# Data Cleansing: Hockey Edition

2018-04-03

For now, Power BI continues to my tool of choice for my project. My goals for today’s post are two-fold: 1) finish my work to address missing venues in the games table and 2) to investigate the remaining anomalies in the games and scores tables as I noted in my last post.

To recap, I noted the following data values that warranted further investigation :

• Total Goals minimum of 0 seems odd – because hockey games do not end in ties. I would expect a minimum of 0 so I need to determine why this number is appearing.

• Total Goals maximum of 29 seems high – it implies that either one team really smoked the opposing team or that both teams scored highly. I’d like to see what those games look like and validate the accuracy.

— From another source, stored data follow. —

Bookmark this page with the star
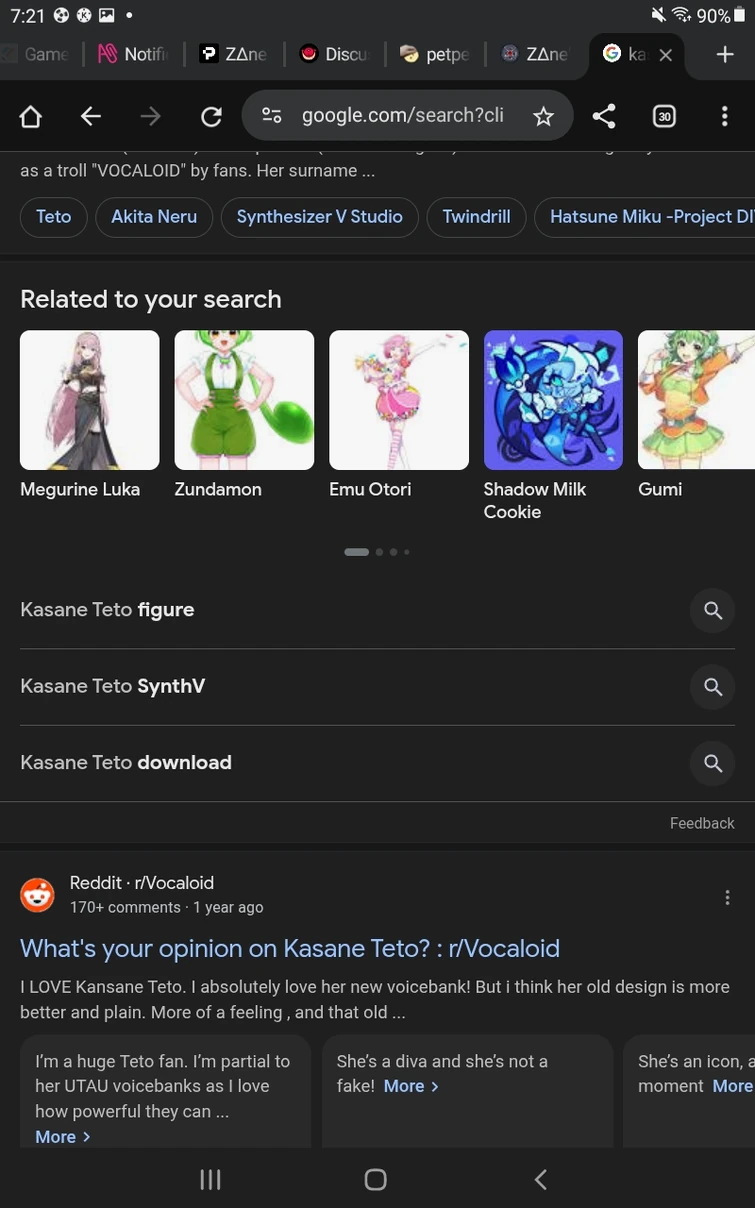Viewport: 755px width, 1208px height. [x=543, y=117]
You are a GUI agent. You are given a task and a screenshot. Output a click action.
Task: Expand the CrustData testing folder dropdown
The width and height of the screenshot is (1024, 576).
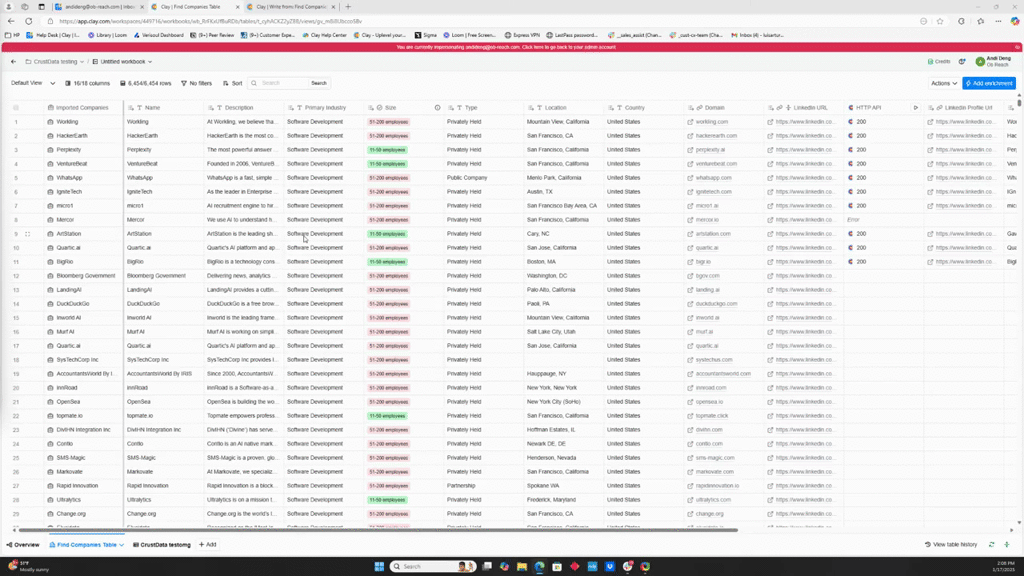coord(54,62)
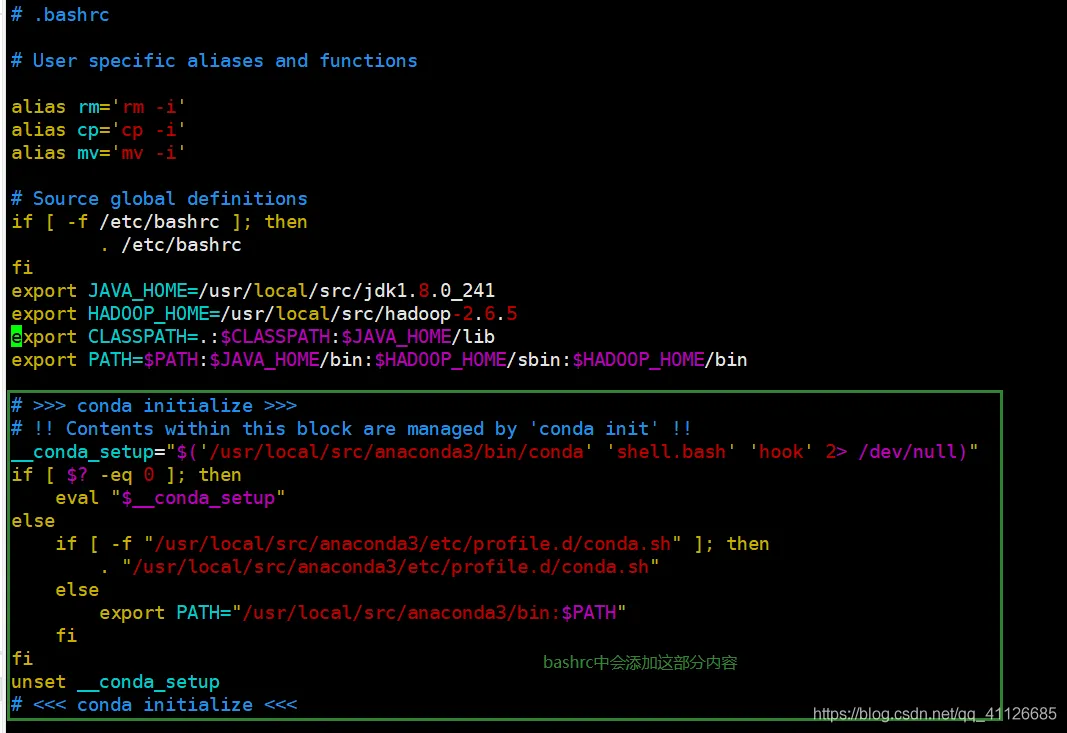Image resolution: width=1067 pixels, height=733 pixels.
Task: Click the alias rm='rm -i' line
Action: click(x=98, y=107)

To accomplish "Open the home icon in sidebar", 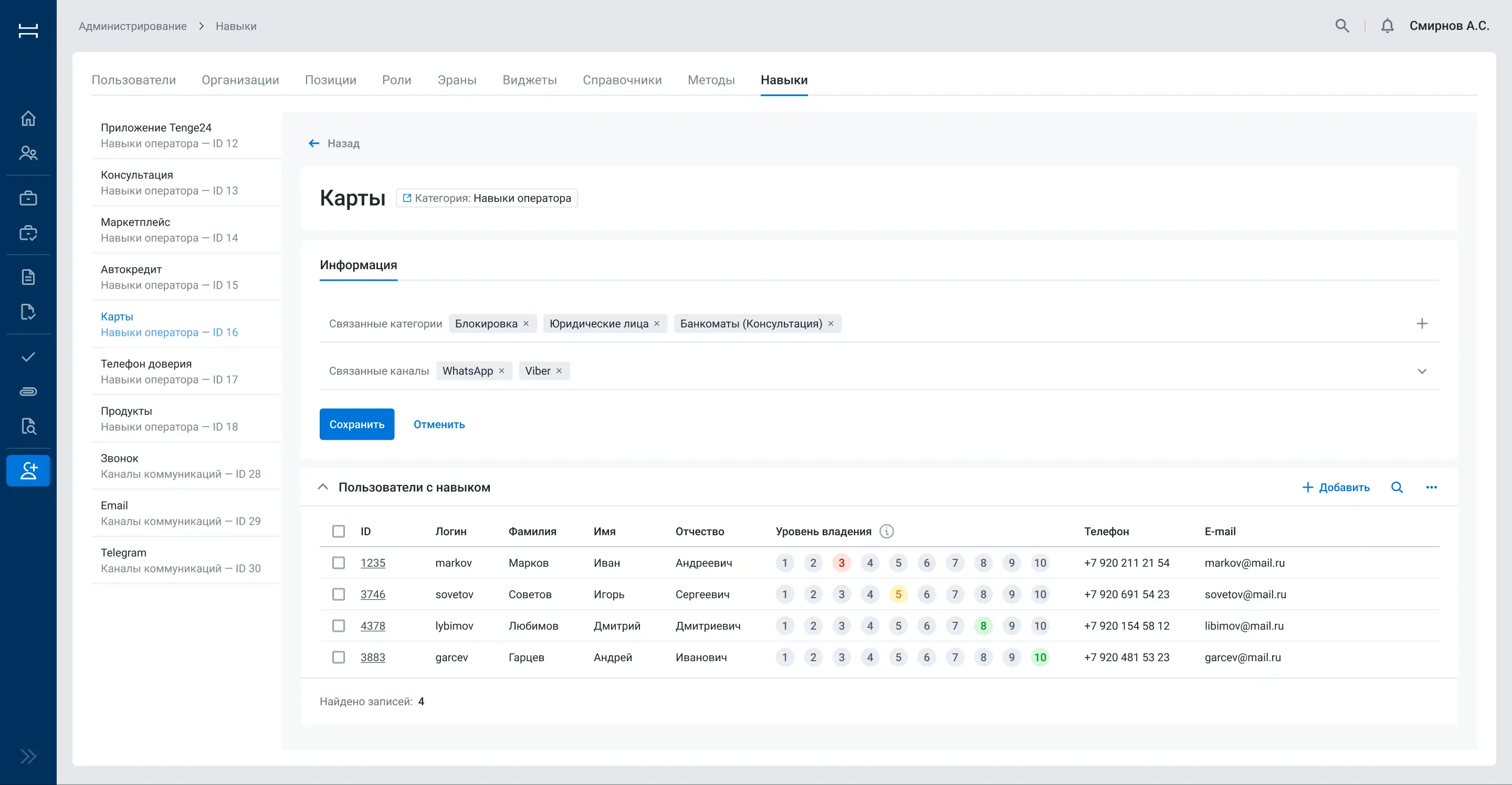I will click(28, 119).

• Record Losses minimum of 0 seems odd also – that means at least one team has never had a losing season?

• Similarly, Record Wins minimum of 0 means one team has never won?

• Record OT minimum of 0 – I’m not sure how to interpret. I need to look.

• Score minimum of 0 seems to imply the same thing as Total Goals minimum of 0, which I have already noted seems odd.

This is the kind of stuff that we talk about as taking 80-95% of a data science team’s time.  It’s all about finding “weird” looking values, investigating those values, and determining whether the input data really was correct or if there was an issue.